Um dos tuítes marcados como ‘fora de contexto’ mostra um vídeo de um pai chorando a morte do filho.
A legenda falsa diz que a criança teria morrido após receber a vacina contra a Covid-19. Na verdade, a criança foi morta em um bombardeio na Síria. Porém, outro link com o mesmo vídeo e com uma legenda ligeiramente diferente não recebeu nenhuma marcação.
Seis tuítes foram excluídos porque “violaram as regras do Twitter”. Quatro deles eram de usuários que haviam compartilhado vídeos de protestos no Cazaquistão afirmando que eram causados pela rejeição à vacina quando, na verdade, tinha relação com o preço da gasolina.
Conteúdos sobre política
Ao denunciar um tuíte, o usuário pode escolher três opções: “política”, “saúde” ou “outra coisa”. O Twitter possui uma política de informações enganosas sobre a Covid-19 bem estruturada.
Porém, ao falar sobre política ou outros assuntos, a plataforma ainda tem pouca transparência sobre o que será de fato considerado falso e quais serão as ações tomadas em relação aos conteúdos.
Diversas publicações afirmavam que o recém eleito presidente do Chile Gabriel Boric, de esquerda, teria posado com uma fotografia de “jesus travesti”. A informação é falsa.
A fotografia mostra, na verdade, a cantora americana Taylor Swift. Os tuítes denunciados que contém a informação falsa continuam no ar sem nenhuma etiqueta.
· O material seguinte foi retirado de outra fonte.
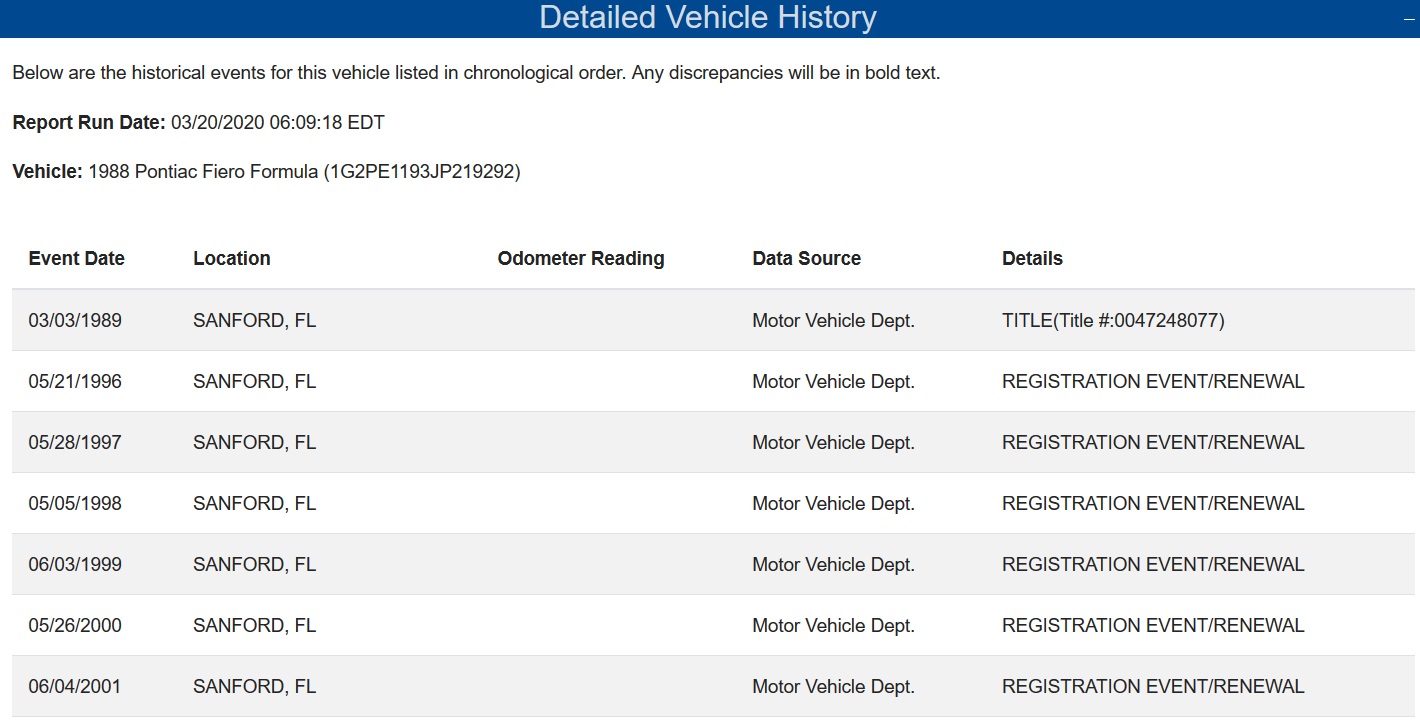Click the 1988 Pontiac Fiero Formula text

click(x=202, y=172)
Outras publicações falsas envolvendo políticos brasileiros, como uma publicação afirmando que o presidente Jair Bolsonaro (PL) estaria usando as Forças Armadas para fabricar lanchas de transporte escolar, também foram denunciadas e continuam disponíveis sem etiquetas.
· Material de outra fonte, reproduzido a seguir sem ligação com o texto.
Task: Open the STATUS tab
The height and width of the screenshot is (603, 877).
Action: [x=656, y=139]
No total, 122 dos 198 tuítes denunciados continuam disponíveis sem nenhuma marcação no Twitter.
Entre eles estão as informações falsas afirmando que Bolsonaro teria instalado placas de energia solar sobre o canal de transposição do rio São Francisco, que Drauzio Varella teria escrito um texto ensinando a socorrer crianças em caso de mal súbito e que um desenho animado de 1930 previu a pandemia como uma trama para ditadores assumirem o controle do mundo.